INFORMATION PROVIDED Block Start
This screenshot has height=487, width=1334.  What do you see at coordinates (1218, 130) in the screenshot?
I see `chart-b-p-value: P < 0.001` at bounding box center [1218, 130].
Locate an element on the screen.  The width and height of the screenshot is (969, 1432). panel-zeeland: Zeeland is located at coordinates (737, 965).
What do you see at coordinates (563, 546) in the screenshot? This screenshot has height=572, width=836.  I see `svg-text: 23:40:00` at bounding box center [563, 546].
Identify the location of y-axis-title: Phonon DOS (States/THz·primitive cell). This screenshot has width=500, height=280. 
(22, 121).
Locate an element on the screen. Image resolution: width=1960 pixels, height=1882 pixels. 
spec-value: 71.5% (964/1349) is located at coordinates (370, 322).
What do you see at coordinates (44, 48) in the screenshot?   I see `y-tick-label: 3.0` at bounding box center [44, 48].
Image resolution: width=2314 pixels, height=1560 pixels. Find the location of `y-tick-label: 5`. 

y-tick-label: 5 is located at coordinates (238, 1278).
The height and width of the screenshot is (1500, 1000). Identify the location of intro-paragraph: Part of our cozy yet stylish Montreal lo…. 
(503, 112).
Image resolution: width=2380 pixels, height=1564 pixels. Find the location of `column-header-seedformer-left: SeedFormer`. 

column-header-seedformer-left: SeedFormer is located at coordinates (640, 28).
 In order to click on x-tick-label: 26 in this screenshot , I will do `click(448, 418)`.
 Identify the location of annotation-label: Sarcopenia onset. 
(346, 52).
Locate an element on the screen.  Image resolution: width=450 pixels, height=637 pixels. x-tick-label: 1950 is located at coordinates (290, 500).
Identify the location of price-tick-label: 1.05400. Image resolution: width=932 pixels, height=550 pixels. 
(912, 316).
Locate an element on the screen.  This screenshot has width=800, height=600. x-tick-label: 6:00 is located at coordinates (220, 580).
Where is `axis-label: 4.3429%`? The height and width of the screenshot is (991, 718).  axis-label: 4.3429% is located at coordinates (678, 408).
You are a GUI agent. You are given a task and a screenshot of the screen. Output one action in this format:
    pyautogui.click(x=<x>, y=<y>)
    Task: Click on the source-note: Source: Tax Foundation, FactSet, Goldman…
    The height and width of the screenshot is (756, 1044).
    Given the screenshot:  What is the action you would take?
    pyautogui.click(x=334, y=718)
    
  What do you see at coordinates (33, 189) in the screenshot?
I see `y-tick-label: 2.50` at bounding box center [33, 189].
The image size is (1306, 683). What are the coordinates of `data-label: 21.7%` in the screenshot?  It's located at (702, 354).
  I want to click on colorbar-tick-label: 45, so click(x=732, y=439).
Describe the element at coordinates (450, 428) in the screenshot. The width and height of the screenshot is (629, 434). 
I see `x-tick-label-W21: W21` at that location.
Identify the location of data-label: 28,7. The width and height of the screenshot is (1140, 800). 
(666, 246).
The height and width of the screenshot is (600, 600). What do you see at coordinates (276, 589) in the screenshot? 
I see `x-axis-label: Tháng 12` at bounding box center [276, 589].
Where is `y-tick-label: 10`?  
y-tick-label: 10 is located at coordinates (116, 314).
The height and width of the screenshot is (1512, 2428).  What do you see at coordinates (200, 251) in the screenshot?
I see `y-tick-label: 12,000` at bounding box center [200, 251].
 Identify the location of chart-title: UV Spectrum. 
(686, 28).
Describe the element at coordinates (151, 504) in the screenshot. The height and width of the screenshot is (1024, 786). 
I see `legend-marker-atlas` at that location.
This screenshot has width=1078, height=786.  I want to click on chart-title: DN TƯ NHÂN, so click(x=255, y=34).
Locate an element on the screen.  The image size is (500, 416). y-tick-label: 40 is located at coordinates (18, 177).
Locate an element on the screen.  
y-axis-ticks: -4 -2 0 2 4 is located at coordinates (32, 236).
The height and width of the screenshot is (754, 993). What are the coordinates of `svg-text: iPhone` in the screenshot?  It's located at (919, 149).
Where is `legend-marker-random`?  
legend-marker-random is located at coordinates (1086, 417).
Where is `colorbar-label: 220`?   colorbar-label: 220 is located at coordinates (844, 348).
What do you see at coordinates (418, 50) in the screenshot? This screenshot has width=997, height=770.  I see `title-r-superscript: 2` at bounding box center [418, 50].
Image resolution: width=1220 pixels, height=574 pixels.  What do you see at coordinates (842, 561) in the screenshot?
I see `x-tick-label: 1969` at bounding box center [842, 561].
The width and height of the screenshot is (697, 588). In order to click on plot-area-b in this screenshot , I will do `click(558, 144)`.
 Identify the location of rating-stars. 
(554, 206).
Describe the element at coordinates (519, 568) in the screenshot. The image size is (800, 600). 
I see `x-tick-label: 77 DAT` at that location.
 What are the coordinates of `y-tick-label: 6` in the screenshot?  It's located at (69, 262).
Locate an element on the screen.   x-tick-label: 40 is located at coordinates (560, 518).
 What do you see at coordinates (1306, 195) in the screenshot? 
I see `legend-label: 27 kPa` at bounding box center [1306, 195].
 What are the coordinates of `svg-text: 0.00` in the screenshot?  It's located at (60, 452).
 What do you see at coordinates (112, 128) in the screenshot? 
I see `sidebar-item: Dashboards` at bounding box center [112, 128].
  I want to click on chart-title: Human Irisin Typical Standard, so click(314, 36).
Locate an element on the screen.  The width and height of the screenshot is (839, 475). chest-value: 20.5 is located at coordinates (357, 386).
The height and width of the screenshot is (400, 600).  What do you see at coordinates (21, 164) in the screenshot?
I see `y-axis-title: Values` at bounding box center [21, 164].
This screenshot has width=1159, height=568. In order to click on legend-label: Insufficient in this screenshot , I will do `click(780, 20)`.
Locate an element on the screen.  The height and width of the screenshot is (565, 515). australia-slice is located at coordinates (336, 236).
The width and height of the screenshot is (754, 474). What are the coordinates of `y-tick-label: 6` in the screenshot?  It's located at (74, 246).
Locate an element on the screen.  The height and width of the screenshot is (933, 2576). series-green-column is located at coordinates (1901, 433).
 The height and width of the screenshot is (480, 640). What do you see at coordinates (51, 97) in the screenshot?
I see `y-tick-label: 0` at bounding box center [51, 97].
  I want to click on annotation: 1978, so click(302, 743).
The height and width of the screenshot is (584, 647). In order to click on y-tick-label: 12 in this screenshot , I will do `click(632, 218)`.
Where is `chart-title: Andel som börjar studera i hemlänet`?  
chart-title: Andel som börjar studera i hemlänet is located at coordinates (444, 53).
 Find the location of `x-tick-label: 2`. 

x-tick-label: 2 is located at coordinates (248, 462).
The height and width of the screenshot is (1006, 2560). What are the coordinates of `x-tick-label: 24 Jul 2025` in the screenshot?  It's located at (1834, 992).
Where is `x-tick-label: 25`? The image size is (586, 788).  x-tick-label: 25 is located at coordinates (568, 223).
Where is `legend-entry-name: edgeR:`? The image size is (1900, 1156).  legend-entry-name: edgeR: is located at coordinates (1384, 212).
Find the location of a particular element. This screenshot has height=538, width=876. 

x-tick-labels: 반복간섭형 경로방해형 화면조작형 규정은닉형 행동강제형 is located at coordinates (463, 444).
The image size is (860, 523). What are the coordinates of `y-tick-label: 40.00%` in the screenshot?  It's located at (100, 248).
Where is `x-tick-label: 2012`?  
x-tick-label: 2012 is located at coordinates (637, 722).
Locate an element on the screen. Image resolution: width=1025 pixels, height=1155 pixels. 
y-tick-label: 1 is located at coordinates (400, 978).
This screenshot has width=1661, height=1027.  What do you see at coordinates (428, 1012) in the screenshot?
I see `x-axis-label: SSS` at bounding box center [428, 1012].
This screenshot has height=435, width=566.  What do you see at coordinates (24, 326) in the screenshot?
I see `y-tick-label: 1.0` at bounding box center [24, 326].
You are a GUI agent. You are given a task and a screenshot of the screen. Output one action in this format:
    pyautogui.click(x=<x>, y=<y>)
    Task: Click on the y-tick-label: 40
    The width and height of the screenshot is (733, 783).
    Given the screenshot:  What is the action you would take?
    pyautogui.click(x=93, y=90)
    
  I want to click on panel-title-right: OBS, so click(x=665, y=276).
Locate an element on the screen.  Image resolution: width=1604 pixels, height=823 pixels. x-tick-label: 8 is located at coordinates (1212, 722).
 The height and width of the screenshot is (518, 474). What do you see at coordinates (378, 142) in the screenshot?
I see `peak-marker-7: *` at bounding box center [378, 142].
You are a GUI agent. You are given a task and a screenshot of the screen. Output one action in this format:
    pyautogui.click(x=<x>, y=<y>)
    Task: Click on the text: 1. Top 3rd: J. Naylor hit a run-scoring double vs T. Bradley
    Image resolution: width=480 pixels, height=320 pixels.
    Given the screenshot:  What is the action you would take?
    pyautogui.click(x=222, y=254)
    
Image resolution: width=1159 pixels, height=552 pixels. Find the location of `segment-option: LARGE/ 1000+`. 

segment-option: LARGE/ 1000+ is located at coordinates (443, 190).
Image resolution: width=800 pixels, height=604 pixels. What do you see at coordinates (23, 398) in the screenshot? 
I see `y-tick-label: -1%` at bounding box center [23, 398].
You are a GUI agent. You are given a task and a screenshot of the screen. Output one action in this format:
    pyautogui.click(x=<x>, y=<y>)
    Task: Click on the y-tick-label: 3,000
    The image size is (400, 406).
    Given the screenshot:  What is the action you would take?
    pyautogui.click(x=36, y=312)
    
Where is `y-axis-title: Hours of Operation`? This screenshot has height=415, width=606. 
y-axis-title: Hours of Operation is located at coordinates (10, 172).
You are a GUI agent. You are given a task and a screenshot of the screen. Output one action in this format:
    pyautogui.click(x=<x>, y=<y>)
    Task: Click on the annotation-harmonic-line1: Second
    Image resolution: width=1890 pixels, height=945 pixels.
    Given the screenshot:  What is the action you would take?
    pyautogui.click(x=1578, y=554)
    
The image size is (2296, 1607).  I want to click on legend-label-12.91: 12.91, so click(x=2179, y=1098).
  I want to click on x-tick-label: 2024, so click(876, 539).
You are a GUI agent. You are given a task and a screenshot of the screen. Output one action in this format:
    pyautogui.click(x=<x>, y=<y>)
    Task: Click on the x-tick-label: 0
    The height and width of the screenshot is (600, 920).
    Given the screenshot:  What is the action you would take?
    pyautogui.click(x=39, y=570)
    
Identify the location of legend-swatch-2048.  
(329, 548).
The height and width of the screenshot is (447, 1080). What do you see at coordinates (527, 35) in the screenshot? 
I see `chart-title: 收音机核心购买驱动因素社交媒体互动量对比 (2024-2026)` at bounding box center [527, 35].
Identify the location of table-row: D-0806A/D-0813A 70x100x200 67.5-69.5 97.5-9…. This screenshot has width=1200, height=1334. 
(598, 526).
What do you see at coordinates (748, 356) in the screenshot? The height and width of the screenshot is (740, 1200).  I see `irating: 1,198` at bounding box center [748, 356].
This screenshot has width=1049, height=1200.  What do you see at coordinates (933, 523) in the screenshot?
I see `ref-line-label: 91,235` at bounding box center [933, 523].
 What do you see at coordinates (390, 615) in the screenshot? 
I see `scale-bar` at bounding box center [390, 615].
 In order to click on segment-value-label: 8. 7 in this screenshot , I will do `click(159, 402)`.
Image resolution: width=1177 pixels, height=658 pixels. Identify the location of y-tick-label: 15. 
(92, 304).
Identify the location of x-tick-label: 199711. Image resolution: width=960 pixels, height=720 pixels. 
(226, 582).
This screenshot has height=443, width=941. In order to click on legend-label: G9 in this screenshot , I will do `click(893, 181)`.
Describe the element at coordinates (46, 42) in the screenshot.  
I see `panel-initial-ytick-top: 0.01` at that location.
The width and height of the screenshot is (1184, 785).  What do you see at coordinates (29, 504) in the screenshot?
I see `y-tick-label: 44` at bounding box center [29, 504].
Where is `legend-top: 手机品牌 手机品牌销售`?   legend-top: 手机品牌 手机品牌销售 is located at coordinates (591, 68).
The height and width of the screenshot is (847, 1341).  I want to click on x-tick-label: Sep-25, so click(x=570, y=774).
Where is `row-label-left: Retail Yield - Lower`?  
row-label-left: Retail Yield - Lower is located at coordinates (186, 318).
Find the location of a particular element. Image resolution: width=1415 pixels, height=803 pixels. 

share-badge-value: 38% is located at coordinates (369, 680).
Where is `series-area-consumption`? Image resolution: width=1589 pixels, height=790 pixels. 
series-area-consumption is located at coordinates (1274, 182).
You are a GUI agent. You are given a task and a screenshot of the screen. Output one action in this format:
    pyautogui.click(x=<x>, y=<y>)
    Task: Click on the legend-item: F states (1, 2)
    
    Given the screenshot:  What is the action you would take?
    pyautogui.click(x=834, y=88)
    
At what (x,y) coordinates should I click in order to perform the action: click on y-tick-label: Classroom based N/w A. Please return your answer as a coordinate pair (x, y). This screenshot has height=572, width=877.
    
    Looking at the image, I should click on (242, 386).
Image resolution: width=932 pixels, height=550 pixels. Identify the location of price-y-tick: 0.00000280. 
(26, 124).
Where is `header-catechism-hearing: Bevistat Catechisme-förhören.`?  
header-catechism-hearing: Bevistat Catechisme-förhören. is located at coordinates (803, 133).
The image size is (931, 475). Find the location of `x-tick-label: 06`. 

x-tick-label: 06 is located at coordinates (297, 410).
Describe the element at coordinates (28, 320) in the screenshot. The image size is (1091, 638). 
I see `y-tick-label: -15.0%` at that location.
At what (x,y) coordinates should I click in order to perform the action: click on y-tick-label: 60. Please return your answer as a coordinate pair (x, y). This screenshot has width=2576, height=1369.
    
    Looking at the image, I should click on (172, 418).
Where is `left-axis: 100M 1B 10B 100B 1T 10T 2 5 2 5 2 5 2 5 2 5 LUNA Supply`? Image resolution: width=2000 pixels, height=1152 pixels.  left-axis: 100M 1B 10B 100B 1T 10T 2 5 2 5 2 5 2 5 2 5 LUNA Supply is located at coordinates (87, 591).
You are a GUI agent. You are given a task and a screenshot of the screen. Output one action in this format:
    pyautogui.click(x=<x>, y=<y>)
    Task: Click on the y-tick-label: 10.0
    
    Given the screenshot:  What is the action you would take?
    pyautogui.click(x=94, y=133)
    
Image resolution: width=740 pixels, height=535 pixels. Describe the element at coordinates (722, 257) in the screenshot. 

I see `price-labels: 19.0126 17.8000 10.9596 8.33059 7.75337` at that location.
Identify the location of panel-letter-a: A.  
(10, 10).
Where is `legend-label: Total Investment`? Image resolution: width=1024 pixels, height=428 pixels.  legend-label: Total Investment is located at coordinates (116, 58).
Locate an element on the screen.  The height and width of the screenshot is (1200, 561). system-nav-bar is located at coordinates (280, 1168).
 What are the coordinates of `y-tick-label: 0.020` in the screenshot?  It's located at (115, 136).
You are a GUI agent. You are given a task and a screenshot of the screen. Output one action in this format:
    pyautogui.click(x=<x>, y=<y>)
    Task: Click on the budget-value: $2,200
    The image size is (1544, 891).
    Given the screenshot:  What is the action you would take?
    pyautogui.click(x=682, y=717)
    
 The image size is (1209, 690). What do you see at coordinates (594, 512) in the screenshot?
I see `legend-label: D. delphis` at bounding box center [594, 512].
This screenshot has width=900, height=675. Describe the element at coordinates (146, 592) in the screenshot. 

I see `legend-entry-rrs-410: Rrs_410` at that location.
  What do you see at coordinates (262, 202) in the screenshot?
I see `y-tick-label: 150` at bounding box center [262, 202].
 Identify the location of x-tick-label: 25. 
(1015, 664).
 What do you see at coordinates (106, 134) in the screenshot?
INFORMATION PROVIDED Block End
_PROMPT_:
Please copy the data above word for word, from its first line up to and including the line that contains "y-tick-label: 5 is".

_RESPONSE_:
This screenshot has height=487, width=1334.  What do you see at coordinates (1218, 130) in the screenshot?
I see `chart-b-p-value: P < 0.001` at bounding box center [1218, 130].
Locate an element on the screen.  The width and height of the screenshot is (969, 1432). panel-zeeland: Zeeland is located at coordinates (737, 965).
What do you see at coordinates (563, 546) in the screenshot? This screenshot has height=572, width=836.  I see `svg-text: 23:40:00` at bounding box center [563, 546].
Identify the location of y-axis-title: Phonon DOS (States/THz·primitive cell). This screenshot has width=500, height=280. 
(22, 121).
Locate an element on the screen. Image resolution: width=1960 pixels, height=1882 pixels. 
spec-value: 71.5% (964/1349) is located at coordinates (370, 322).
What do you see at coordinates (44, 48) in the screenshot?   I see `y-tick-label: 3.0` at bounding box center [44, 48].
Image resolution: width=2314 pixels, height=1560 pixels. Find the location of `y-tick-label: 5`. 

y-tick-label: 5 is located at coordinates (238, 1278).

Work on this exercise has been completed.